Collection International Encyclopedia of Systems and Cybernetics
Year 2004
Vol. (num.) 2(1)
ID 1362
Object type General information, Human sciences, Epistemology, ontology or semantics

The main characteristic of any theory aiming at explaining a system's behavior in terms of usefulness, purpose or practicality.

R. SNOW writes: “Functionalists view any system in terms of the ”job“ it was created to do: its purpose or function” (1993, p.137).

She adds: “A simple example from elementary communications theory illustrates the functionalist point of view. Any communication system exists for the purpose of transmitting information from a sender to a receiver. This is its function, the essential property that defines is as a system. The sender, receiver, as well as the information that passes between them are all parts of the system's structure. This structure is subordinate to the function in two ways: 1) it does not serve to define the system and 2) it can be altered significantly — in some cases changed completely — without altering the system's identity. So, from the functionalist perspective, a communication system would still exist if one sender was replaced by two, or the information passed by means of satellite, telephone or shouting” (Ibid).

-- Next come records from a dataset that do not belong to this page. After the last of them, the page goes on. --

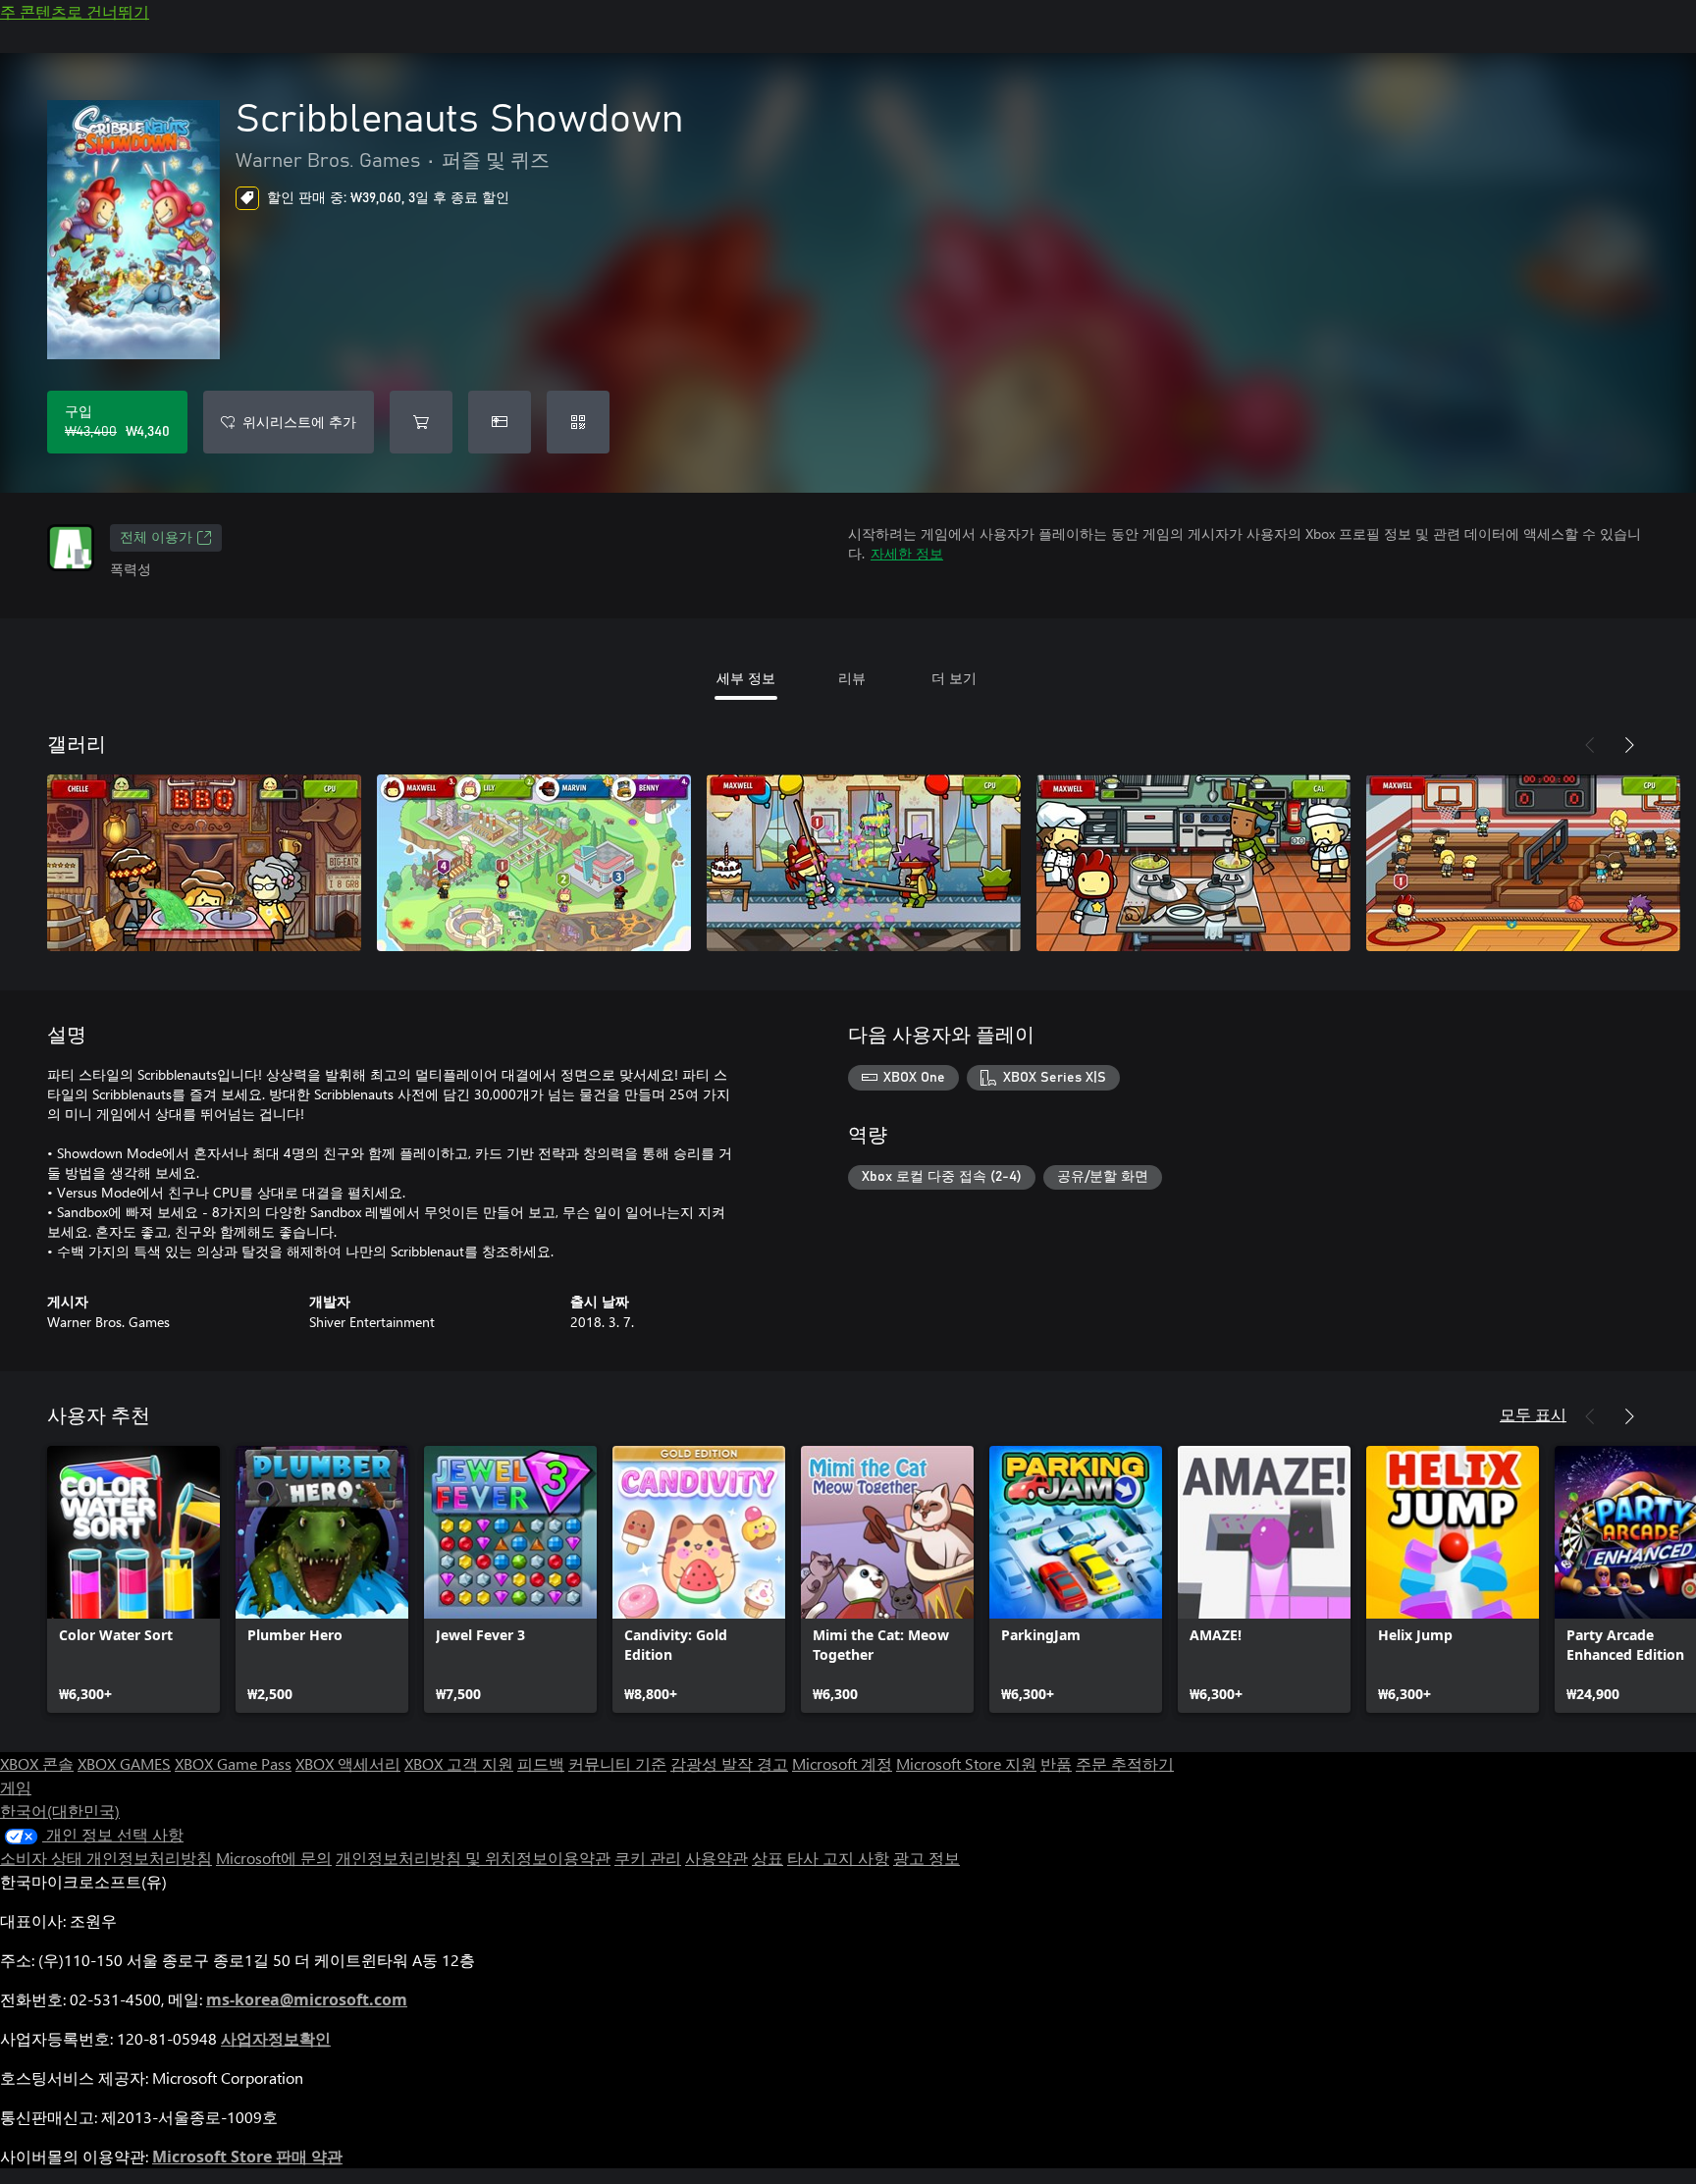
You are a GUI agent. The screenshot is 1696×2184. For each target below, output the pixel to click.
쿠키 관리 (647, 1857)
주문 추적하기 (1125, 1763)
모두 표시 (1533, 1414)
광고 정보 (926, 1857)
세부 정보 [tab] (745, 677)
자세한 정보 (907, 553)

Functionalism is very close to 1st cybernetics, as noted by SNOW, who observes moreover that “… machine images do pervade much of this (cybernetic) literature” (p.141).

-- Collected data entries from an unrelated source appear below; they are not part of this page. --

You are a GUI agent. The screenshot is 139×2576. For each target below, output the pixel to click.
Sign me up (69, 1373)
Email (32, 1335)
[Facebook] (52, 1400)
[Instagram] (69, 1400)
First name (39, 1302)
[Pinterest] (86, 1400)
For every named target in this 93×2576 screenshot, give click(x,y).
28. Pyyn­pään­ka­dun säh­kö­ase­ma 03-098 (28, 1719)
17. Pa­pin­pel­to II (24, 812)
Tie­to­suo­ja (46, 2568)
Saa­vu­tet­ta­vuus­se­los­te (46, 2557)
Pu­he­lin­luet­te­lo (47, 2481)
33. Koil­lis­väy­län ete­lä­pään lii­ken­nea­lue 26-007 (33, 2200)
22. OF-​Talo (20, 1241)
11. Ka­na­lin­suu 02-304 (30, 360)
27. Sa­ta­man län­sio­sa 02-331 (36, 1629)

Also: “Functionalist theory is replete with binary oppositions and logical typing via categories” (p.143).

M.C. JACKSON observes that, in the case of human systems or organizations, functionalists “… study systems from the outside, seek causal regularities, believed that human beings can be understood scientifically and then dealt with as component parts of the system, and prefer quantitative techniques of analysis” (1992, p.70).

This mechanicist (and first cybernetic) view leads easily to manipulation in human systems: any “component”, human or artifact, can always be replaced by any other one, similar in functional terms… and there is no more to it than just that. Of course, in such setting, individuals do not positively collaborate; they merely… function.

Within systemic concepts and models, functionalism offers merely specific ways to model some rather limited aspects of systems behavior.